── EXERCISE INPUTS ──

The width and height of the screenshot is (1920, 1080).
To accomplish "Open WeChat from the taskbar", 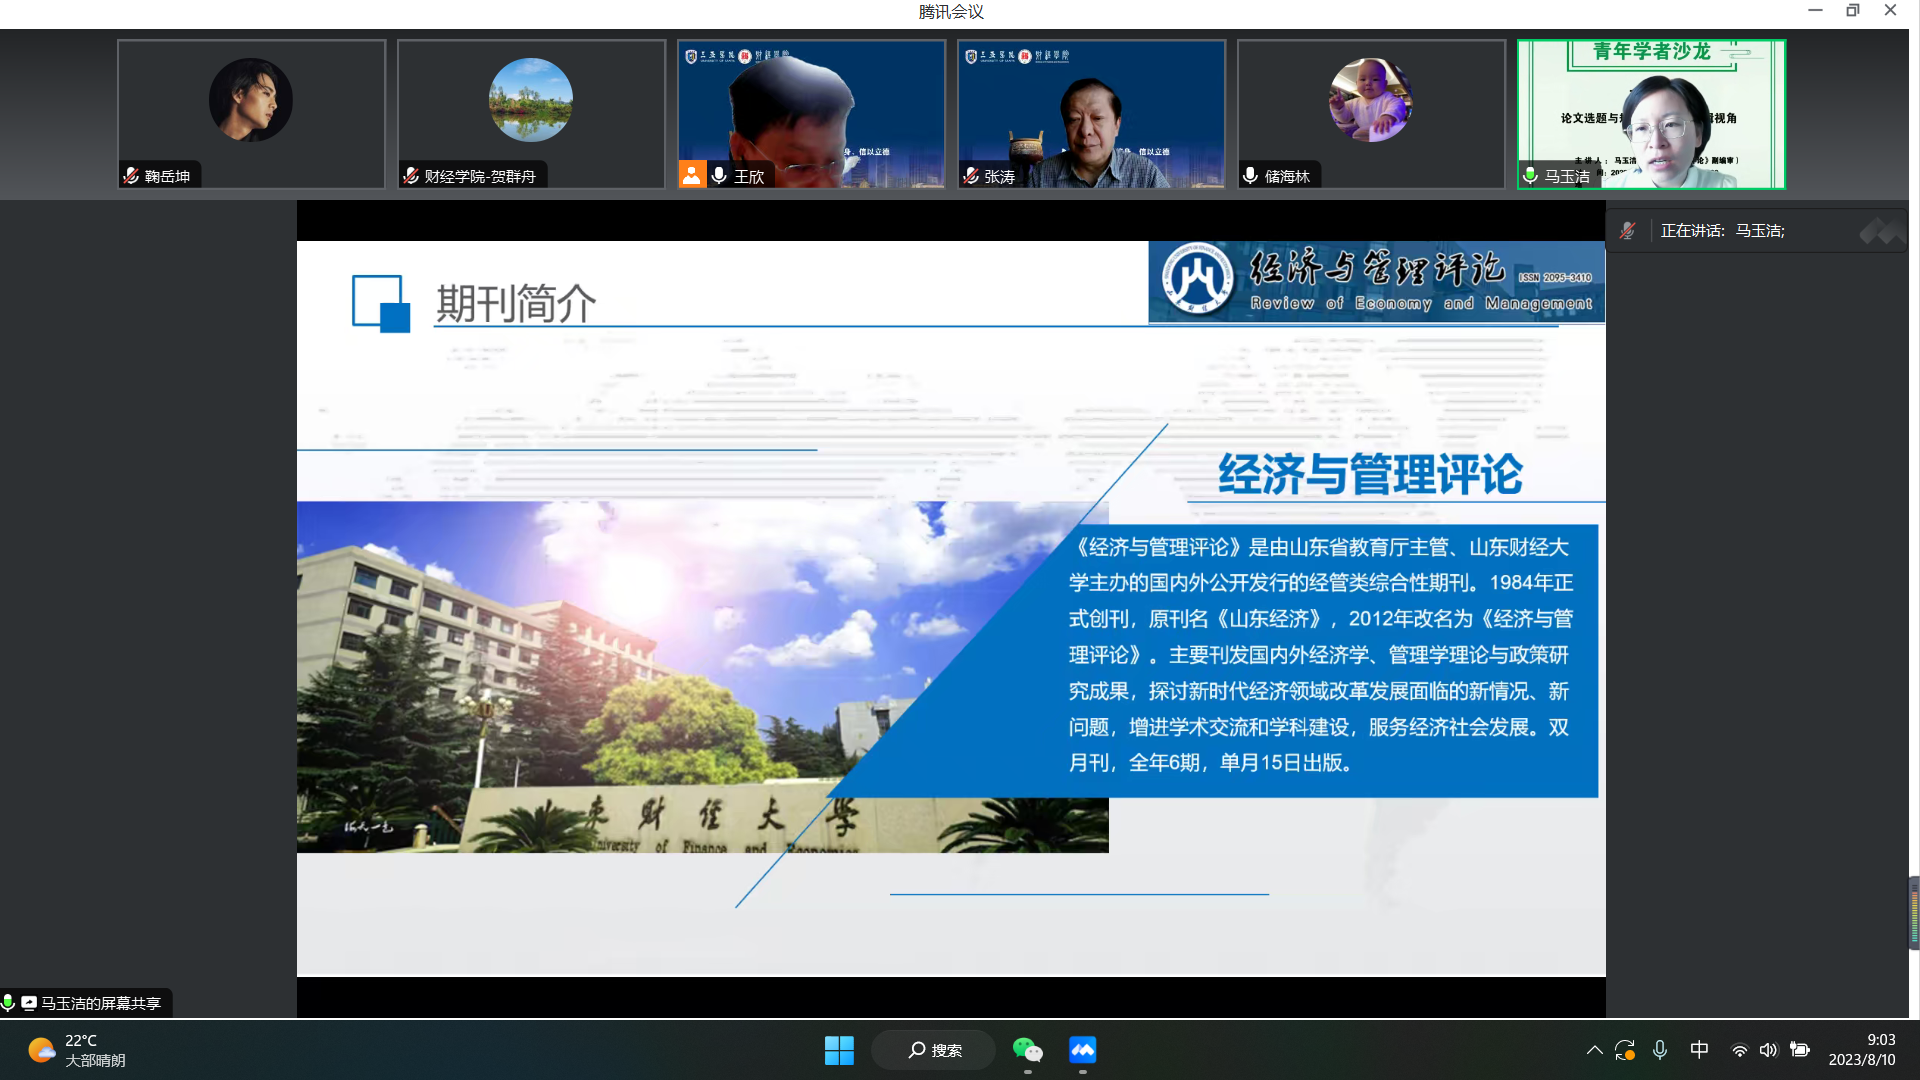I will (1028, 1050).
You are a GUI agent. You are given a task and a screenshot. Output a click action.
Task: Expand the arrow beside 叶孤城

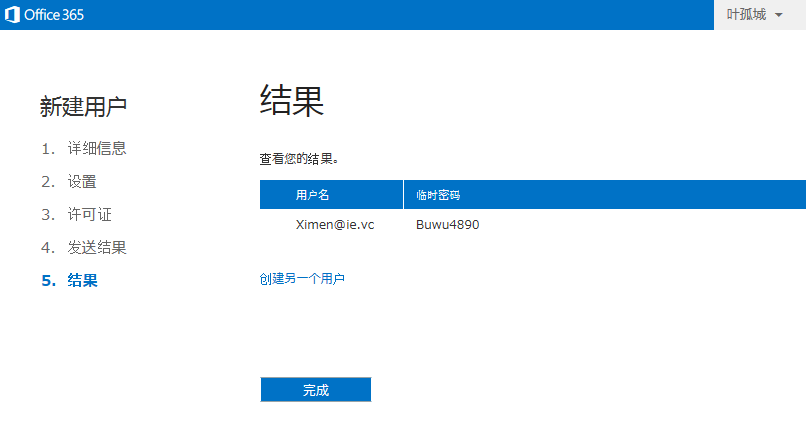pyautogui.click(x=779, y=16)
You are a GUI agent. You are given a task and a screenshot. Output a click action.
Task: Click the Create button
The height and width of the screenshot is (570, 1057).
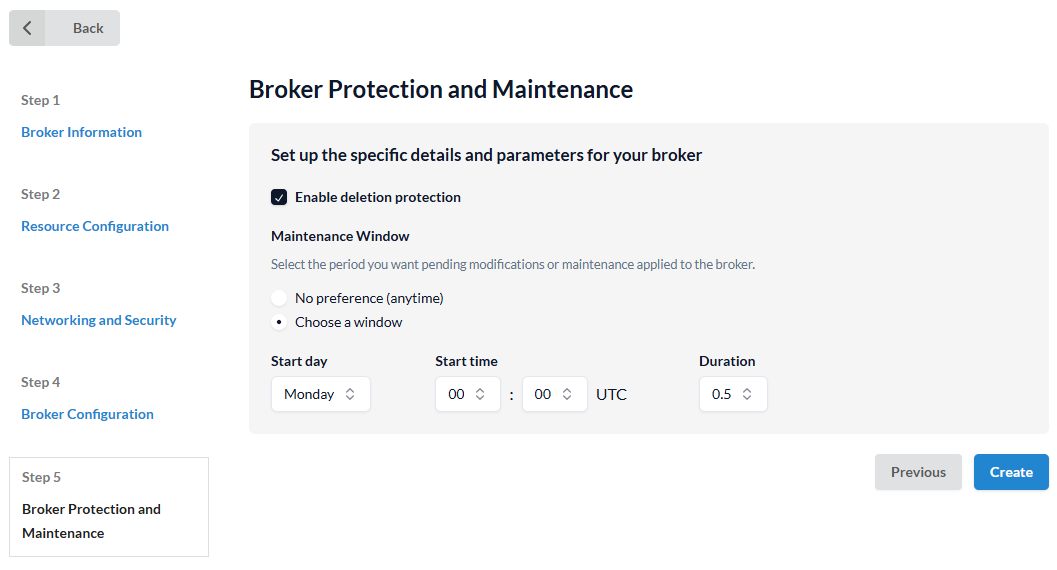click(x=1011, y=472)
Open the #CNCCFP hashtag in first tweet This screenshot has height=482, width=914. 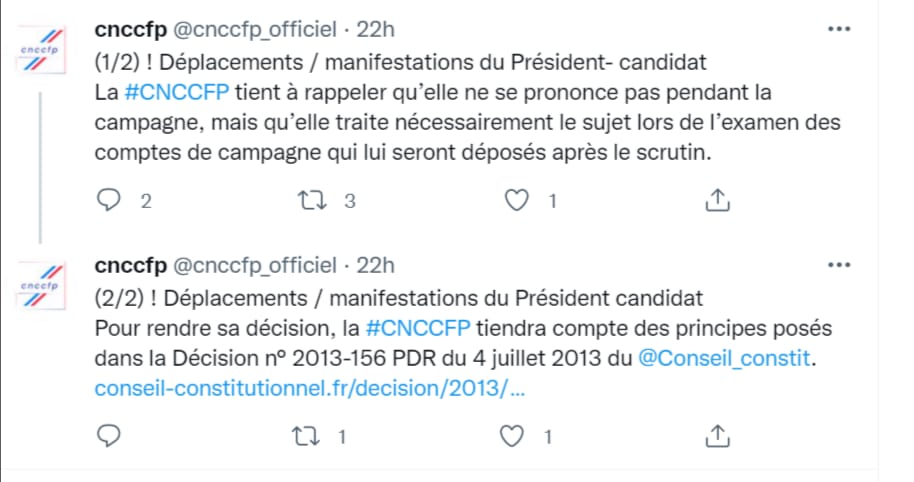(178, 92)
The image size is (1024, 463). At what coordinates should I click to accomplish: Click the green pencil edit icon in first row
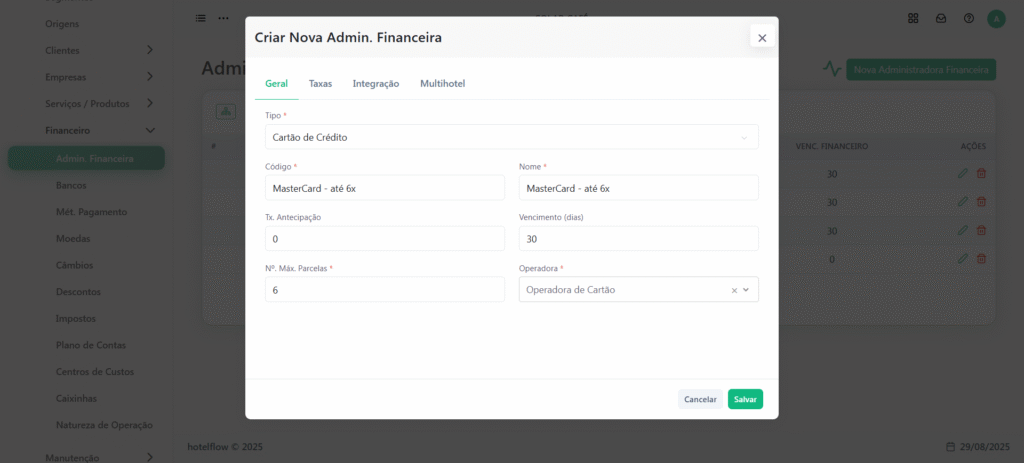(962, 174)
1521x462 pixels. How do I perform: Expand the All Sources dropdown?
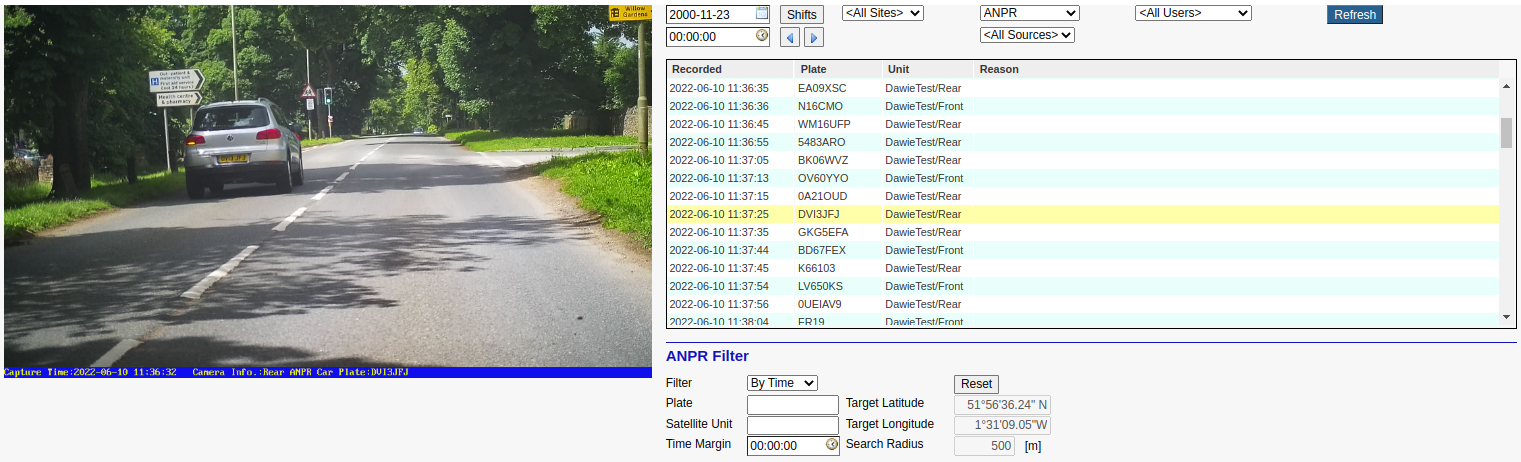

───

### EXERCISE
Count the lines in the listing above that contain the string "Expand", treating case as significant. Reply with the number only.

### TASK SOLUTION
2